Ich konnte also nach intensiver Recherche keinen ersichtlichen Nachteil des Dokuments mit dem schrecklichen Namen ausmachen. Außer, dass es eben bescheuert klingt und ich das Ding aufgrund dessen schon hassen werde. Ich habe mir also vorgenommen, sofern wir es bewilligt bekommen, es ganz tief unten in Samus Ordner zu vergraben, bis ich mich damit abgefunden habe.

Ich füllte also wieder einmal das geduldige Papier aus, dachte nicht groß nach, kopierte noch die medizinischen Akten, die sich in meinem Besitz befanden, steckte alles in einen Briefumschlag und schickte es an unser zuständiges Landratsamt. Welches dies in eurem Fall ist oder über welche Behörde das generell in den jeweiligen Bundesländern zu beantragen ist, erfahrt ihr wahrscheinlich am schnellsten im Internet oder eben auch beim SPZ. Da wir mit Samu eh dort zur Physiotherapie gingen, vereinbarte ich gleich einen Beratungstermin mit einer Dame, die sich hervorragend auskannte und uns auch den gesamten Papierstabel inkl. Adresse gleich in die Hand drückte.

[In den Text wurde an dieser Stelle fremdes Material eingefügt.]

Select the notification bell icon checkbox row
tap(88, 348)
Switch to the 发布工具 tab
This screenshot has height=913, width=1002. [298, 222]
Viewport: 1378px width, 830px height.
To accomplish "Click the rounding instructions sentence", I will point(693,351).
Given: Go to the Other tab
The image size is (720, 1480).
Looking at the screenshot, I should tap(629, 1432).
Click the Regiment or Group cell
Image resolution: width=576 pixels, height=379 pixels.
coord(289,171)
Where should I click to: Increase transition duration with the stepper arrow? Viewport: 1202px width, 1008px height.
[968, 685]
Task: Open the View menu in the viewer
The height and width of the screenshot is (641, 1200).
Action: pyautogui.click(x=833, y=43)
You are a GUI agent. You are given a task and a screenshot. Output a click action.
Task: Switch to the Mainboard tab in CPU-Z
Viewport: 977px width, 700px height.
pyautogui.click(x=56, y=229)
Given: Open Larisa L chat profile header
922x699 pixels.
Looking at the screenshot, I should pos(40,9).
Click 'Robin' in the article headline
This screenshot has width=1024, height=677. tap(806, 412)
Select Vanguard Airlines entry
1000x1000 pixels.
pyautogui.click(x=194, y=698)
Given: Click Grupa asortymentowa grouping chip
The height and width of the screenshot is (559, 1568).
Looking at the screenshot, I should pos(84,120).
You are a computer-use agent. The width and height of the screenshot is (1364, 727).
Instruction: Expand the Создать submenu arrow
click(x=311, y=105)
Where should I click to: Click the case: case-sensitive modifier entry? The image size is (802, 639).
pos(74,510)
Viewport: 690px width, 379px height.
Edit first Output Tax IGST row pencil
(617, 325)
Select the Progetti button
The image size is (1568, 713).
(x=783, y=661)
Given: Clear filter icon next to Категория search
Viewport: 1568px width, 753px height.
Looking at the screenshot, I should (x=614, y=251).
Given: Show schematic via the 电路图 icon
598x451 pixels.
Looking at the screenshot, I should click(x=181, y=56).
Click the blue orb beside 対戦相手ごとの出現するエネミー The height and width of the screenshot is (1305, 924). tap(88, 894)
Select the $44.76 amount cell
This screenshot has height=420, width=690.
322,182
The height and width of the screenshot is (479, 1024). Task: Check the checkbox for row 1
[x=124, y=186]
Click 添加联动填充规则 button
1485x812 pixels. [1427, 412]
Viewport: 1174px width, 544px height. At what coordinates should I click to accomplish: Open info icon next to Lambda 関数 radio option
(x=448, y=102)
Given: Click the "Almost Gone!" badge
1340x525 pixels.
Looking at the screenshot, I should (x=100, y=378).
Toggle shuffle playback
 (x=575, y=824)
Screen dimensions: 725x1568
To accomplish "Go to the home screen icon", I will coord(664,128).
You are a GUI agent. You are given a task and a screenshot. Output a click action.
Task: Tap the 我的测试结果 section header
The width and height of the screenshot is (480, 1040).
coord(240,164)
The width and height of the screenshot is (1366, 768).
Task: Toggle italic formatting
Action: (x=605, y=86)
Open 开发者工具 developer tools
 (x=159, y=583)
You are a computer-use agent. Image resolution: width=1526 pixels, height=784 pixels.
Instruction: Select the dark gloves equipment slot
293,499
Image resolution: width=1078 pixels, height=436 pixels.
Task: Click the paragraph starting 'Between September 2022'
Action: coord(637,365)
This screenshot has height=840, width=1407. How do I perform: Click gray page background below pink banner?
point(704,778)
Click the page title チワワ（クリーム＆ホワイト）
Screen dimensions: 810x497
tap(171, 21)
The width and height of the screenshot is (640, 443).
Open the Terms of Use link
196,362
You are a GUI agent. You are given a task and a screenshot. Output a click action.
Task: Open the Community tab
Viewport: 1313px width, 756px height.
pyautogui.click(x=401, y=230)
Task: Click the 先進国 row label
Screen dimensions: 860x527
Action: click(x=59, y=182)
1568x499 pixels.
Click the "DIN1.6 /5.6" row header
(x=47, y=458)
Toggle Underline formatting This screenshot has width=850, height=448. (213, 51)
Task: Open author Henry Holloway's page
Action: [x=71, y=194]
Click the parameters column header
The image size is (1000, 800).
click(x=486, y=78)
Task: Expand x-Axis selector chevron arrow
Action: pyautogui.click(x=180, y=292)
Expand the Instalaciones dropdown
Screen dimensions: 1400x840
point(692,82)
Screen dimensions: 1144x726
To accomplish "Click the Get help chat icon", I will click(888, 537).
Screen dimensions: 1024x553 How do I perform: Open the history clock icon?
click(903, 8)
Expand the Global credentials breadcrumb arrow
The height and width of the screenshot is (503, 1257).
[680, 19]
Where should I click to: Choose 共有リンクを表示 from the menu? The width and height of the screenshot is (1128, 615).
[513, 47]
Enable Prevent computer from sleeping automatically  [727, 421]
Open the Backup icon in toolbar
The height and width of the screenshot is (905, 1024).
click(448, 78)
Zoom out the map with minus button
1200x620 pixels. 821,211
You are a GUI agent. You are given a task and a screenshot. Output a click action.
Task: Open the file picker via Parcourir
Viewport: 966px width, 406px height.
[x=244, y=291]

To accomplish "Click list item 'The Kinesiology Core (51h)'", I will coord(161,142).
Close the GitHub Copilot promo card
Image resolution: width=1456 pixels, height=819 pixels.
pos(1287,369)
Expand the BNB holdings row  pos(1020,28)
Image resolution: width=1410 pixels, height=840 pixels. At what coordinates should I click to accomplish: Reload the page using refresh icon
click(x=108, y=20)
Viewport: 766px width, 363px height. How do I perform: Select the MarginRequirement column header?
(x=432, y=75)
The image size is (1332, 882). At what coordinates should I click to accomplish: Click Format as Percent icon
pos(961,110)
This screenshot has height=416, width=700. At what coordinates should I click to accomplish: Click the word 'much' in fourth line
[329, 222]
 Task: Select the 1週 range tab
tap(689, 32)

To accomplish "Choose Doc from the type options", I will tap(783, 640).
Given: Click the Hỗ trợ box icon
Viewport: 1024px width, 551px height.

Beantragt im Oktober erhielten wir Bescheid Ende Januar. Ein großes Hurra geht an die Ämter, aber diesmal die other way round, wenn ihr versteht… Zumindest waren wir nun stolzer Besitzer eines grünen Dokuments, dass ohne Lichtbild gültig ist, und welches nun einmal diesen furchtbaren Namen trägt: „Schwerbehindertenausweis“. Auf der Rückseite wird der Grad der Behinderung angegeben (GdB). Wir haben 50% erhalten. Weshalb Menschen mit Diabetes und einer geheilten Krebserkrankung oft mehr zugesprochen bekommen, weiß ich zwar nicht, aber ich bin ja kein neidischer Mensch und gönne jedem, was ihm/ihr zusteht. In diesem Sinne, fühlt euch bitte ermutigt, es mir gleich zu tun und eure unguten Gefühle zu vergraben oder eben wie ich nach unten abzuheften.